Stored data:
= = = = = = =

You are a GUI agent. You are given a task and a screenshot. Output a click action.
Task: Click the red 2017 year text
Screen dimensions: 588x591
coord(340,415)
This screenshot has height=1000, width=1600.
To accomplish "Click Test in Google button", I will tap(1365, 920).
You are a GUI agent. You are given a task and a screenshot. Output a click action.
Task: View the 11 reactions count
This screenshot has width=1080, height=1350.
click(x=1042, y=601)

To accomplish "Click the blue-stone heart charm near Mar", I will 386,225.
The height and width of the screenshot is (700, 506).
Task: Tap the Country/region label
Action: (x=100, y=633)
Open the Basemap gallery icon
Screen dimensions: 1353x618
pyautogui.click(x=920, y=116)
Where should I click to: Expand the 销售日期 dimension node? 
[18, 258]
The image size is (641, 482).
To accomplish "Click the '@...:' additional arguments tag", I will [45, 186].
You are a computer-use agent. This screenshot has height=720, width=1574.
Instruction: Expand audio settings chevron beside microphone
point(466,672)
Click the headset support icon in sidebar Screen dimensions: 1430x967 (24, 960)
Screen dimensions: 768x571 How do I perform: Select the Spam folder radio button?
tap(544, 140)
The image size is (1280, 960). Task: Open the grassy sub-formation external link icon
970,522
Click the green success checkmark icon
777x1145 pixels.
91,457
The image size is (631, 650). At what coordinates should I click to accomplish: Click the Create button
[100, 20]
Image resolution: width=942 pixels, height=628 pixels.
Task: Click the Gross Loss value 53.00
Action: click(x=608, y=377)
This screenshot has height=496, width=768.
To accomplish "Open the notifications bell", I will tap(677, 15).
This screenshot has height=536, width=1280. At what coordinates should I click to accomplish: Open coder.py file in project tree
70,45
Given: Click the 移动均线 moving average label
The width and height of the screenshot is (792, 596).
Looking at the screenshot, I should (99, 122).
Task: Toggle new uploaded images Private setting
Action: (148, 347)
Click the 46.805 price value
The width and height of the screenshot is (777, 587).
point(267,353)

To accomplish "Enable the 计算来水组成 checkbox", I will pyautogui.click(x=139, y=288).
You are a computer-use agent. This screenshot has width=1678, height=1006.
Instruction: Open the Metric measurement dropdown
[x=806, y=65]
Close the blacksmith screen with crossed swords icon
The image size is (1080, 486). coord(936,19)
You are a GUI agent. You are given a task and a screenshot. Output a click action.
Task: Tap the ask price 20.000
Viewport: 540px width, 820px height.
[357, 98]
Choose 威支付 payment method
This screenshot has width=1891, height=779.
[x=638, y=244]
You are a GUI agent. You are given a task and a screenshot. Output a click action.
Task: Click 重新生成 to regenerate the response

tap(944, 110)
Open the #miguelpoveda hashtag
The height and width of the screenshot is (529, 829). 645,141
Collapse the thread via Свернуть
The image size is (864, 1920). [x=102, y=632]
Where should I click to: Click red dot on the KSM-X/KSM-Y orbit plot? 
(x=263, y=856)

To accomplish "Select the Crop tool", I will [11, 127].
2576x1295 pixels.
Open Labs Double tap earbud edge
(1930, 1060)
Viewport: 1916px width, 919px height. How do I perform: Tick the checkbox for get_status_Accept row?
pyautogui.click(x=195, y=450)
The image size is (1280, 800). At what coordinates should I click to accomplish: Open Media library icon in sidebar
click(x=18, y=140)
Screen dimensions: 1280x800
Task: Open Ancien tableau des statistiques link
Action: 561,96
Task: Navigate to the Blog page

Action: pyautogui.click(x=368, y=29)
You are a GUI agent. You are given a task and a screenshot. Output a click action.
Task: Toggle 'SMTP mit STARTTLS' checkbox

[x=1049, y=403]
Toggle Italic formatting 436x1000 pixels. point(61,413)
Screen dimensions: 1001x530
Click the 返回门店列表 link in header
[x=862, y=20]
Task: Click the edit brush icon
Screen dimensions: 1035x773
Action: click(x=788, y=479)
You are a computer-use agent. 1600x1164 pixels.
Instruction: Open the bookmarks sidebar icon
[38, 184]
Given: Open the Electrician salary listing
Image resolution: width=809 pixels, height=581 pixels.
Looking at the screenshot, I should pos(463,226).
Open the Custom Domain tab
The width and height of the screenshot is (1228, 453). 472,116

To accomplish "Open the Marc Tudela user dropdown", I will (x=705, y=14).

= = = = = = =

### WHAT THE EXERCISE ASKS
Beginning with the first line above, could you copy every line exactly, up to and including the one with "has height=720, width=1574."?

### RESPONSE TO THE TASK
You are a GUI agent. You are given a task and a screenshot. Output a click action.
Task: Click the red 2017 year text
Screen dimensions: 588x591
coord(340,415)
This screenshot has height=1000, width=1600.
To accomplish "Click Test in Google button", I will tap(1365, 920).
You are a GUI agent. You are given a task and a screenshot. Output a click action.
Task: View the 11 reactions count
This screenshot has width=1080, height=1350.
click(x=1042, y=601)

To accomplish "Click the blue-stone heart charm near Mar", I will 386,225.
The height and width of the screenshot is (700, 506).
Task: Tap the Country/region label
Action: (x=100, y=633)
Open the Basemap gallery icon
Screen dimensions: 1353x618
pyautogui.click(x=920, y=116)
Where should I click to: Expand the 销售日期 dimension node? 
[18, 258]
The image size is (641, 482).
To accomplish "Click the '@...:' additional arguments tag", I will [45, 186].
You are a computer-use agent. This screenshot has height=720, width=1574.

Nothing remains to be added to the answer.